- From: Martin Gudgin <martin.gudgin@btconnect.com>
- Date: Tue, 23 Apr 2002 14:51:15 +0100
- To: "Jacek Kopecky" <jacek@systinet.com>
- Cc: "XML Protocol Discussion" <xml-dist-app@w3.org>
inline
Gudge
----- Original Message -----
From: "Jacek Kopecky" <jacek@systinet.com>
To: "Martin Gudgin" <martin.gudgin@btconnect.com>
Cc: "XML Protocol Discussion" <xml-dist-app@w3.org>
Sent: Tuesday, April 23, 2002 12:53 PM
Subject: Re: Proposal for dealing with root
> Gudge, generally I like it, with just one remark inline.
>
> Jacek Kopecky
>
> Senior Architect, Systinet (formerly Idoox)
> http://www.systinet.com/
>
>
>
> On Tue, 23 Apr 2002, Martin Gudgin wrote:
>
<SNIP/>
> > 'A graph node that has no inbound edges is a root of the graph.'
>
> What we needed is not a graph root but a serialization root. You
> define the former, I don't know at the moment how one could
> easily define the latter. Consider the following case:
> <env:Body>
> <m:foo encodingStyle="{soap-encoding}" id="id1">
> <m:value>42</m:value>
> <m:next ref="id1"/>
> </m:foo>
> </env:Body>
> It's a circular graph and the serialization root is not a graph
> root (this graph has no root).
=-=-=
**WHAT IS BEING ASKED:** In the email, what does Jacek Kopecky say is needed instead of a graph root? The data that follow come from a different source.

**DATA EXTRACT:**
=-=-=
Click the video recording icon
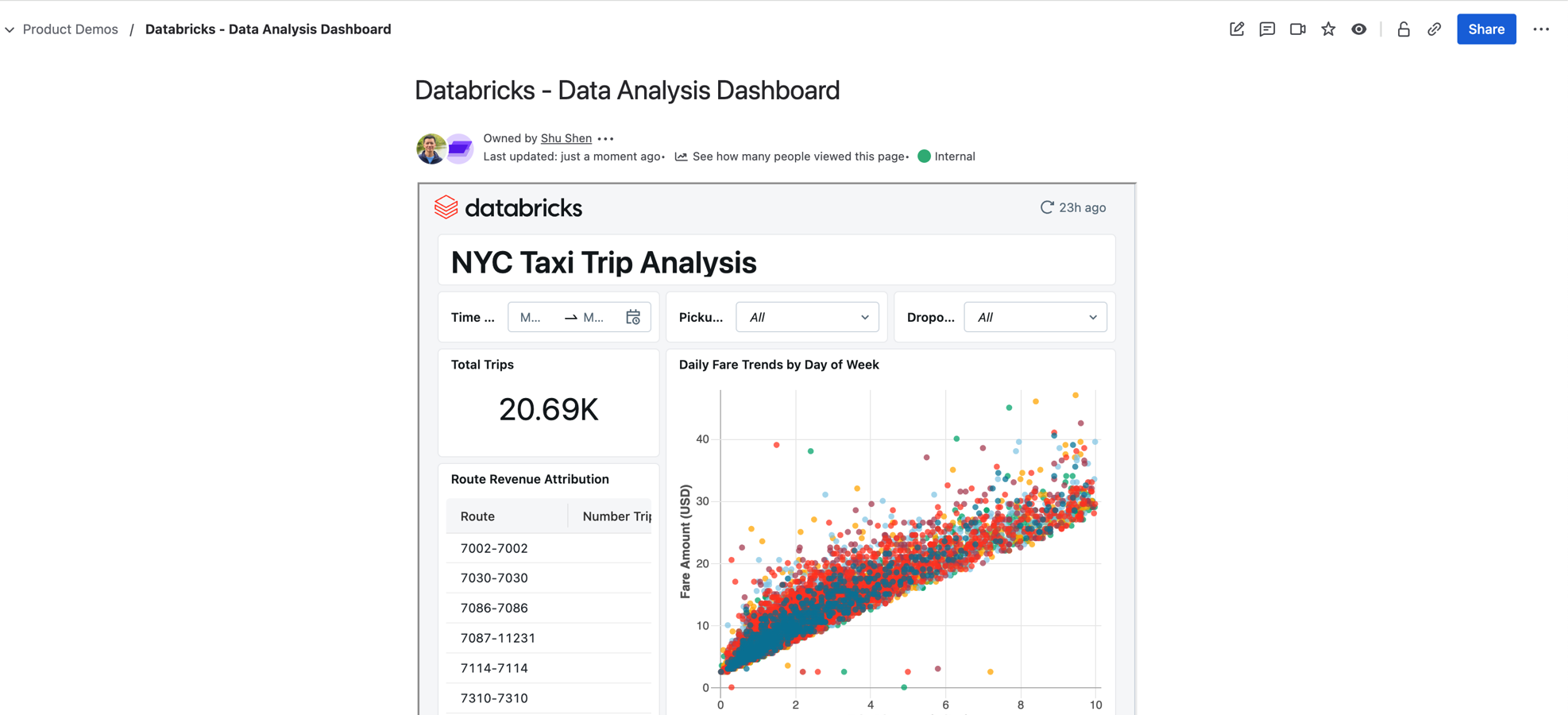 click(1298, 29)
=-=-=
**WORKED SOLUTION:** A serialization root.